Excerpted records Start Marker
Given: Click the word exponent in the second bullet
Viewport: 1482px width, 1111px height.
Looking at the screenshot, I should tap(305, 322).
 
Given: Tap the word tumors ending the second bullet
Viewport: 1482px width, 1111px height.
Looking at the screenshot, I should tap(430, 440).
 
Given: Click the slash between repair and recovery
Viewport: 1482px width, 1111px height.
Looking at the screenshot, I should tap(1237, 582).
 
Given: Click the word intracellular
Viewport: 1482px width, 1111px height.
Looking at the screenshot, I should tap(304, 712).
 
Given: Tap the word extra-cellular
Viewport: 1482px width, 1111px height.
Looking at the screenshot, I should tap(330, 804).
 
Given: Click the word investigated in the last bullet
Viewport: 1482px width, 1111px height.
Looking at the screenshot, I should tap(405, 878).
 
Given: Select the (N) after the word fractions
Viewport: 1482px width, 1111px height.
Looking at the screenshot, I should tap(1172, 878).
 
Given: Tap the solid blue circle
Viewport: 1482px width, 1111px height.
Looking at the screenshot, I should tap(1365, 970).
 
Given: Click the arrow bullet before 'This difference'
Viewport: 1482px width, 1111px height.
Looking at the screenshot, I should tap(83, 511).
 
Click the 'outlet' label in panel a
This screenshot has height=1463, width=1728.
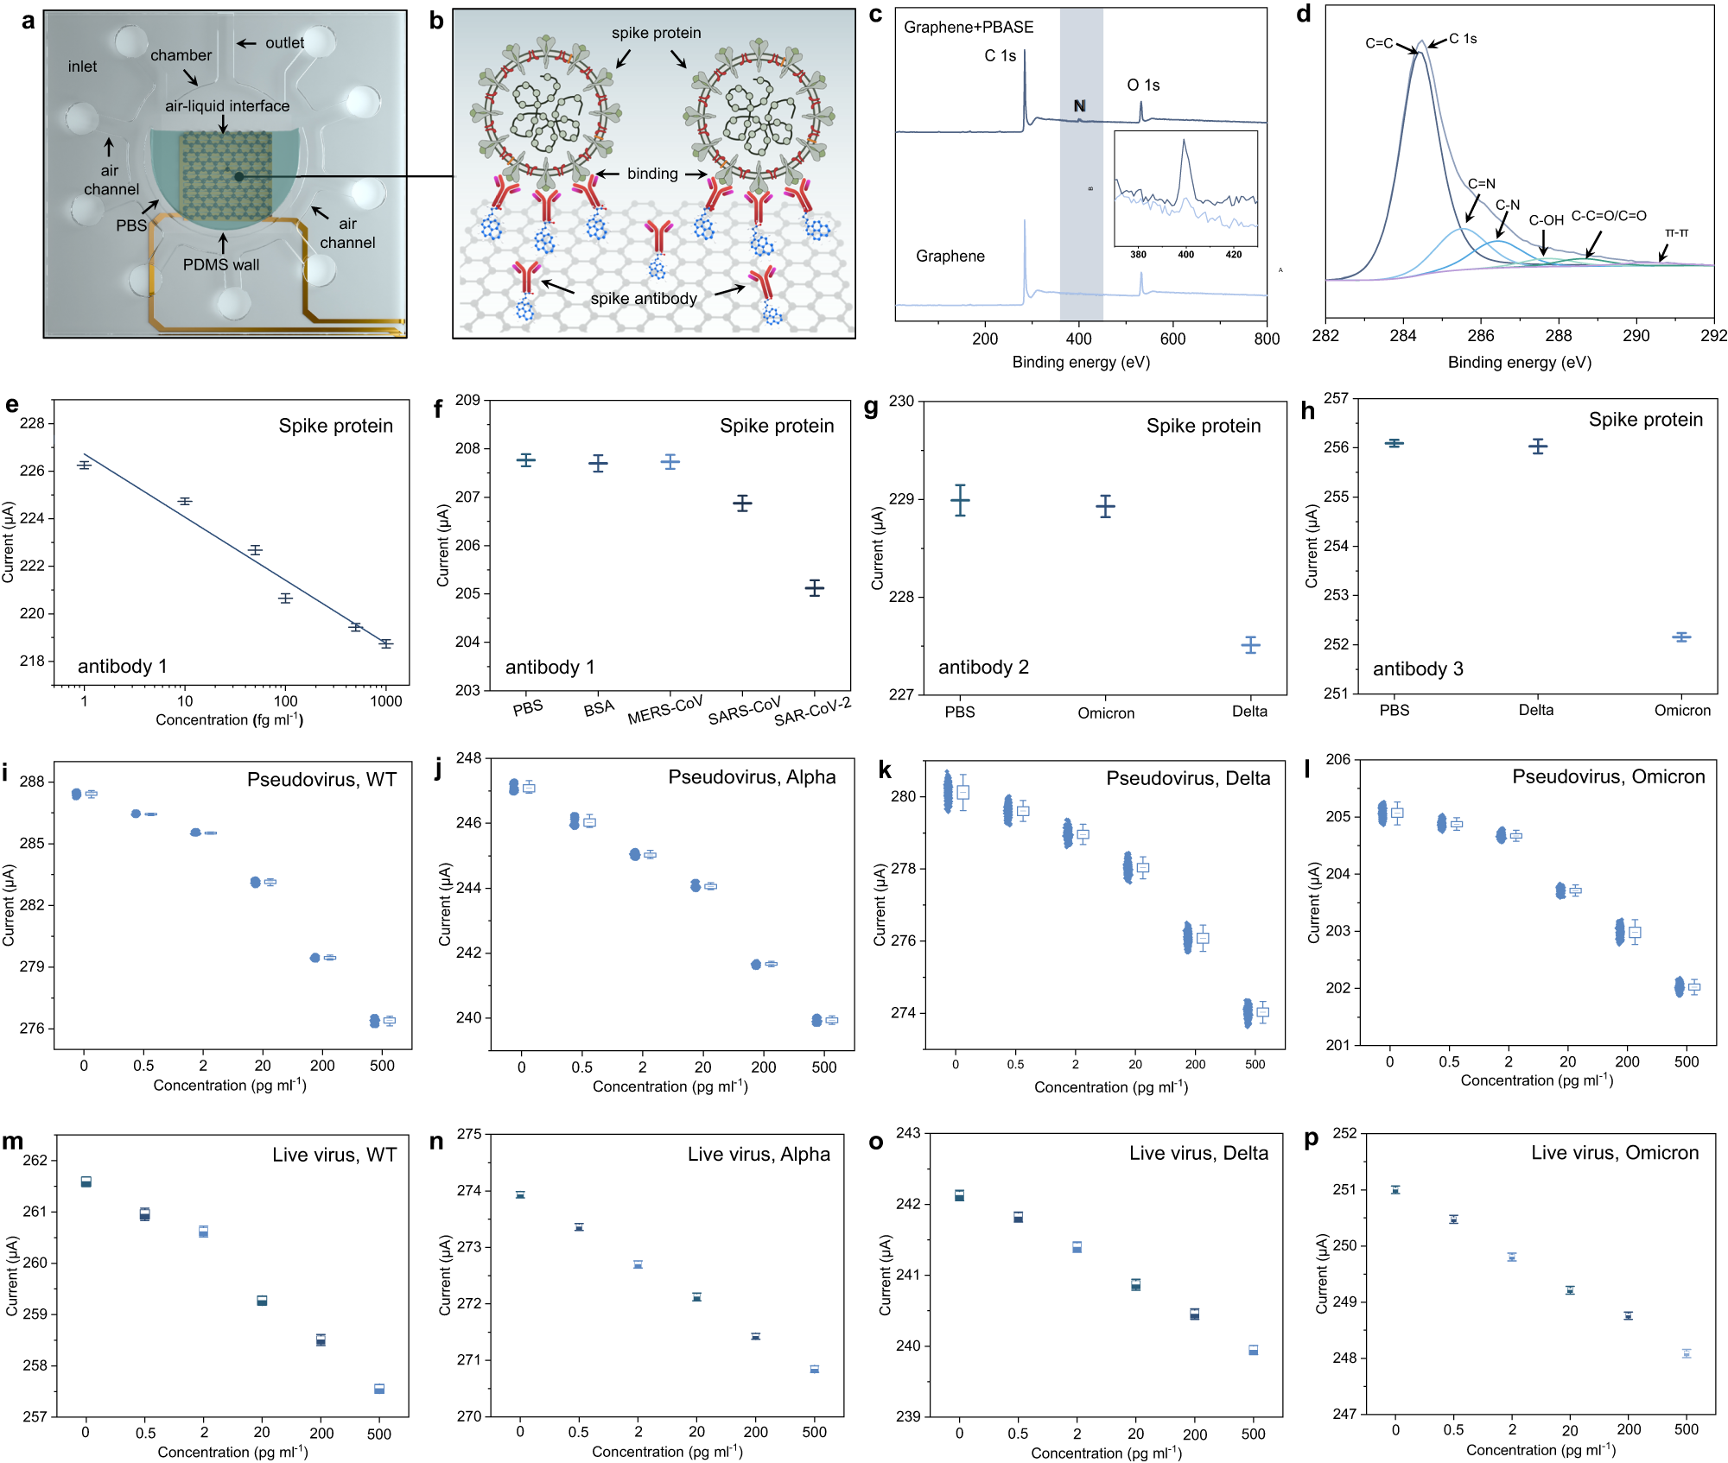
Excerpted records End Marker
### Instructions for the task
Would it be possible to reproduce the material word for word, images omitted?

### Task result
Given: Click the word exponent in the second bullet
Viewport: 1482px width, 1111px height.
Looking at the screenshot, I should tap(305, 322).
 
Given: Tap the word tumors ending the second bullet
Viewport: 1482px width, 1111px height.
Looking at the screenshot, I should tap(430, 440).
 
Given: Click the slash between repair and recovery
Viewport: 1482px width, 1111px height.
Looking at the screenshot, I should tap(1237, 582).
 
Given: Click the word intracellular
Viewport: 1482px width, 1111px height.
Looking at the screenshot, I should tap(304, 712).
 
Given: Tap the word extra-cellular
Viewport: 1482px width, 1111px height.
Looking at the screenshot, I should tap(330, 804).
 
Given: Click the word investigated in the last bullet
Viewport: 1482px width, 1111px height.
Looking at the screenshot, I should tap(405, 878).
 
Given: Select the (N) after the word fractions
Viewport: 1482px width, 1111px height.
Looking at the screenshot, I should tap(1172, 878).
 
Given: Tap the solid blue circle
Viewport: 1482px width, 1111px height.
Looking at the screenshot, I should tap(1365, 970).
 
Given: Click the arrow bullet before 'This difference'
Viewport: 1482px width, 1111px height.
Looking at the screenshot, I should tap(83, 511).
 
Click the 'outlet' label in panel a
This screenshot has height=1463, width=1728.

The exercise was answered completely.